WARTABUMIGORA.ID | BIMA - Seorang Bintara Pembina Desa (Babinsa) di Desa Sakuru, Kecamatan Monta, Kabupaten Bima, Nusa Tenggara Barat, menjadi korban pengeroyokan oleh empat orang warga asal Sumba Nusa Tenggara Timur.
Peristiwa tersebut terjadi di area persawahan Dusun Dua, RT 04, Desa Sakuru. Insiden bermula saat keempat warga asal Sumba itu datang dari wilayah Sila bersama seorang pengusaha dengan tujuan membeli gabah milik warga setempat.
Namun, situasi berubah tegang ketika Babinsa setempat menegur aktivitas mereka di lokasi tersebut. Diduga tidak terima ditegur, keempat warga tersebut langsung melakukan pengeroyokan terhadap Babinsa.
Korban tidak melakukan perlawanan saat kejadian berlangsung, sehingga aksi tersebut memicu kemarahan warga sekitar yang menyaksikan peristiwa itu. Warga yang geram kemudian beramai-ramai mengejar para pelaku hingga ke area permukiman.
Situasi sempat memanas dan nyaris berujung aksi main hakim sendiri. Dalam kondisi tersebut, Babinsa justru mengambil langkah cepat untuk meredam amarah warga. Meski menjadi korban pengeroyokan, ia berupaya mengevakuasi para pelaku guna menyelamatkan mereka dari amukan massa.
Salah satu pelaku berhasil diamankan dan disembunyikan di rumah warga untuk menghindari serangan dari massa yang semakin banyak berkumpul di lokasi.
Kepala Desa Sakuru, Muh. Suharto, S.Pd, membenarkan kejadian tersebut.
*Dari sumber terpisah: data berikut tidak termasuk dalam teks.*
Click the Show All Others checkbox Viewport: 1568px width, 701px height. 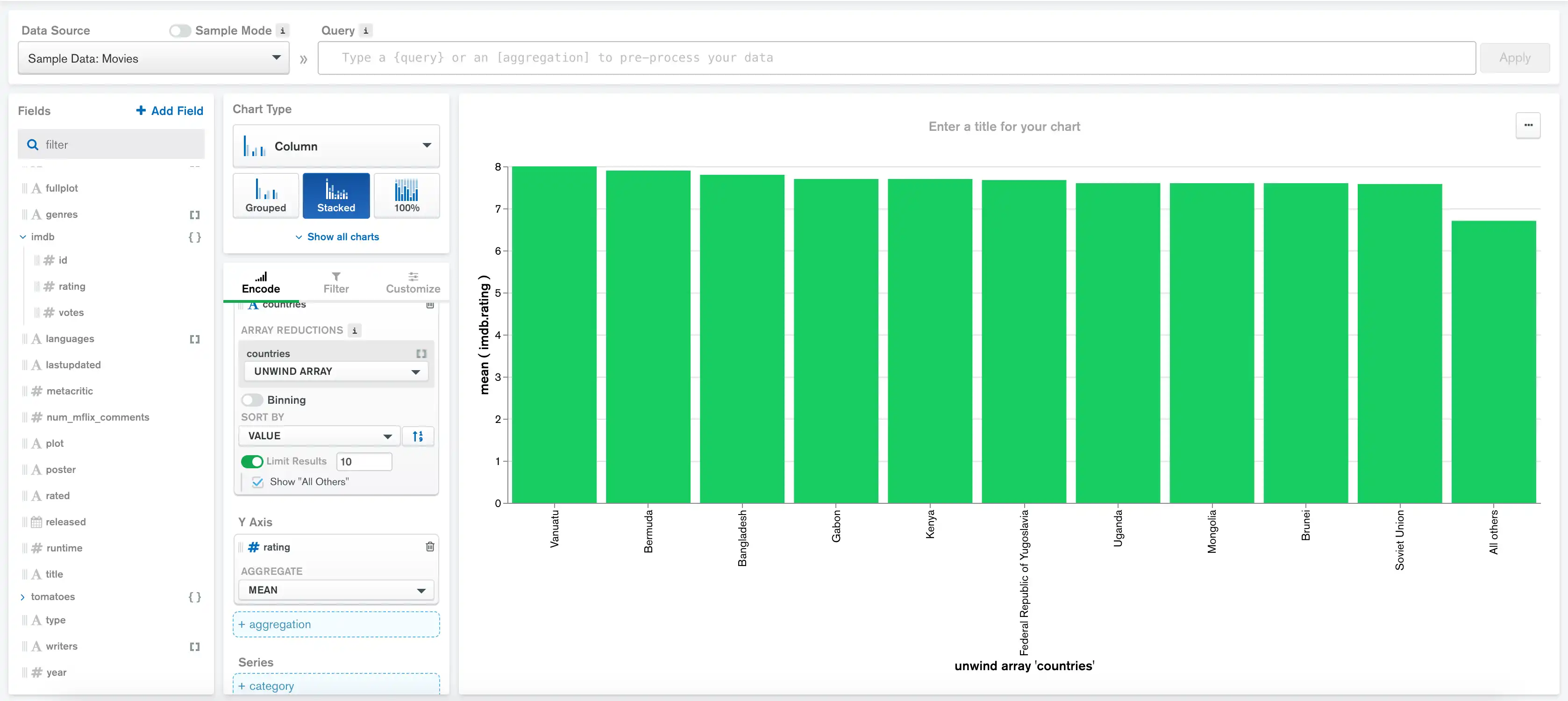[x=258, y=482]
Ia menjelaskan bahwa para pelaku merupakan buruh angkutan gabah yang datang bersama pengusaha untuk melakukan transaksi pembelian padi.
“Saya langsung berkoordinasi dengan pihak kepolisian, Polsek Monta dan Babinkamtibmas untuk segera turun ke lokasi melakukan evakuasi,” ujarnya.
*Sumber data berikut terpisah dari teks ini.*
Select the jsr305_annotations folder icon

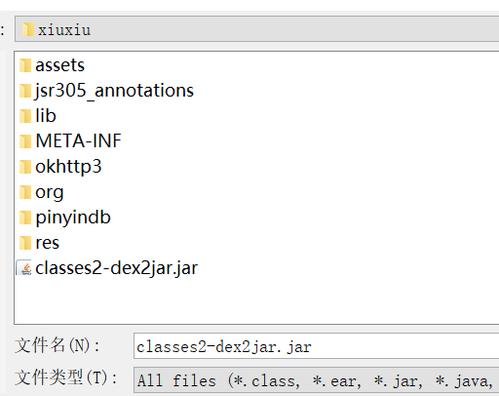click(25, 91)
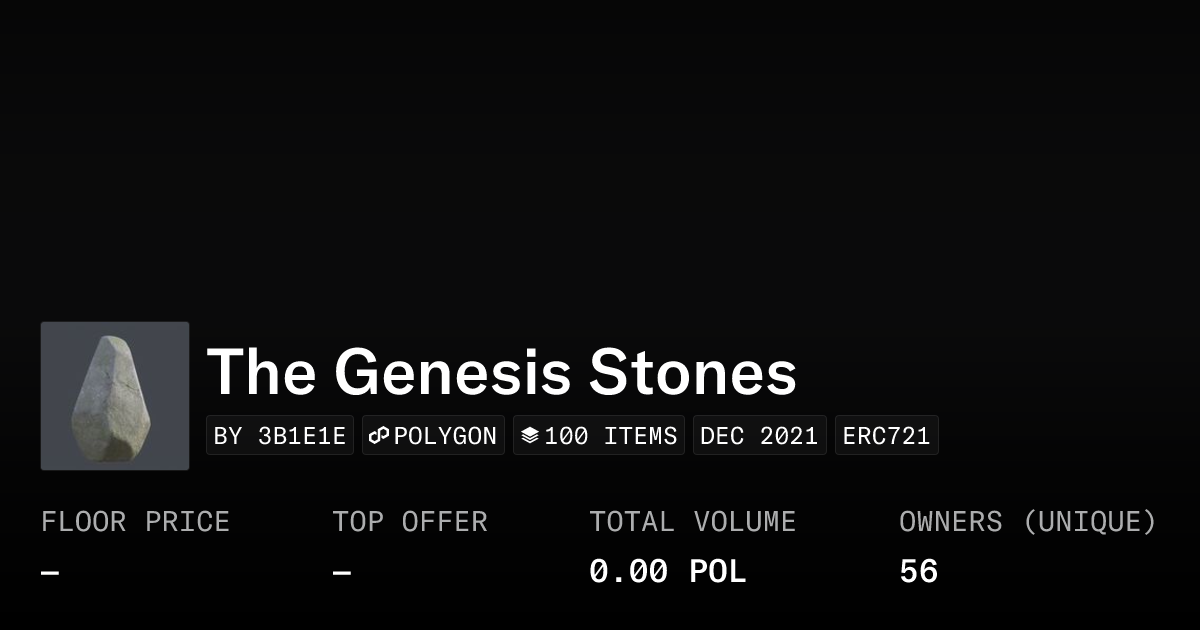This screenshot has height=630, width=1200.
Task: Click the Polygon chain logo icon
Action: pyautogui.click(x=379, y=436)
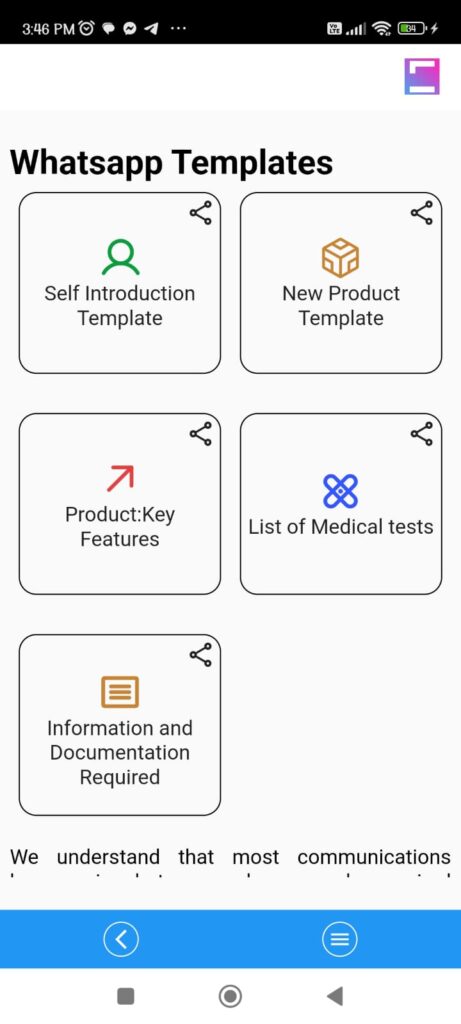
Task: Select Product:Key Features label
Action: click(x=120, y=526)
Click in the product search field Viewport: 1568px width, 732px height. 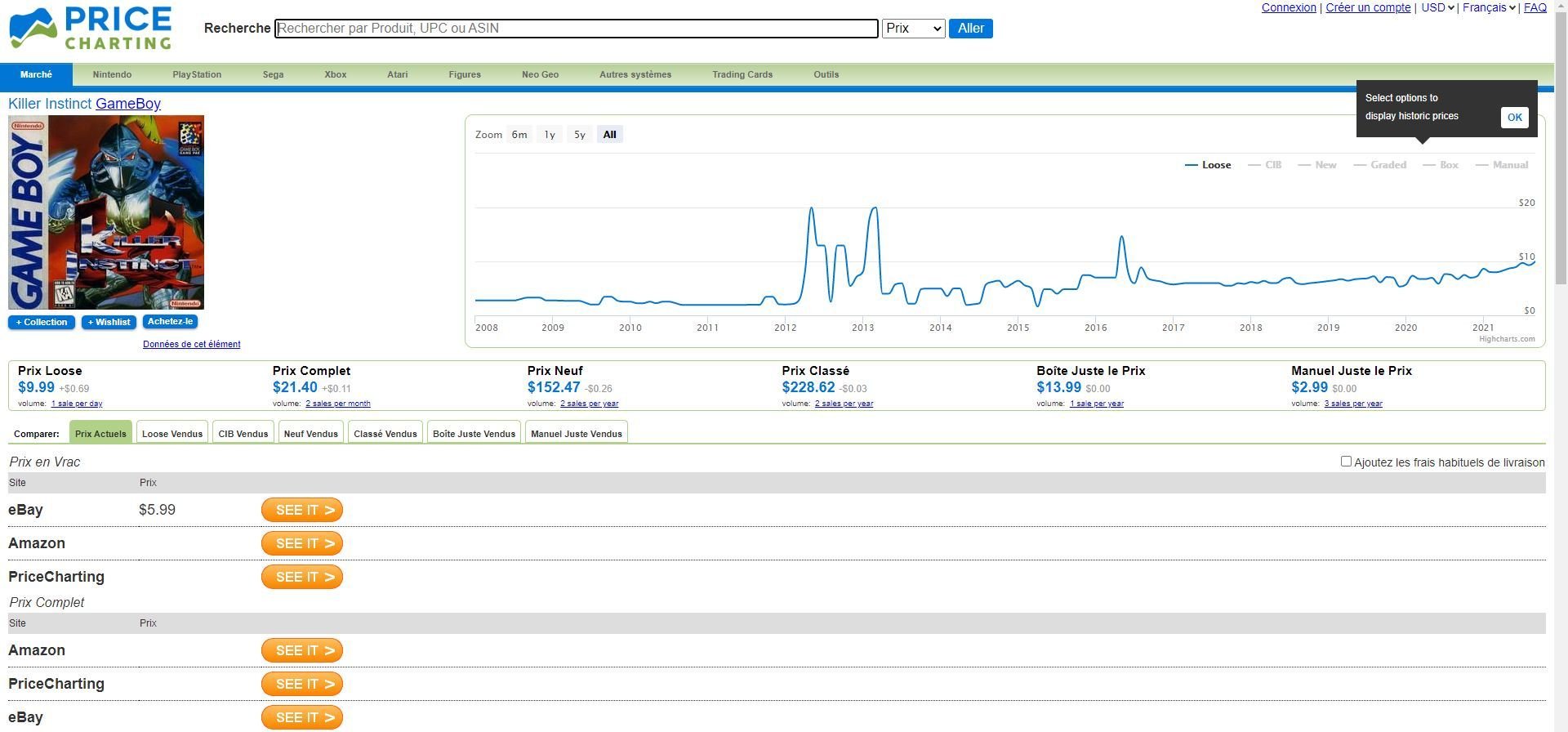click(577, 29)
Menindaklanjuti laporan tersebut, aparat dari Koramil Monta bersama anggota Polsek Monta segera turun ke lokasi kejadian untuk mengamankan situasi. Petugas melakukan evakuasi terhadap para pelaku sekaligus mengendalikan massa agar tidak terjadi bentrokan lanjutan.
Hingga saat ini, kondisi di lokasi dilaporkan telah berangsur kondusif. Aparat masih melakukan penyelidikan lebih lanjut terkait insiden pengeroyokan tersebut, termasuk mendalami motif dan keterlibatan para pelaku.
Peristiwa ini menjadi perhatian serius aparat setempat mengingat potensi konflik yang dapat meluas apabila tidak segera ditangani dengan cepat dan tepat.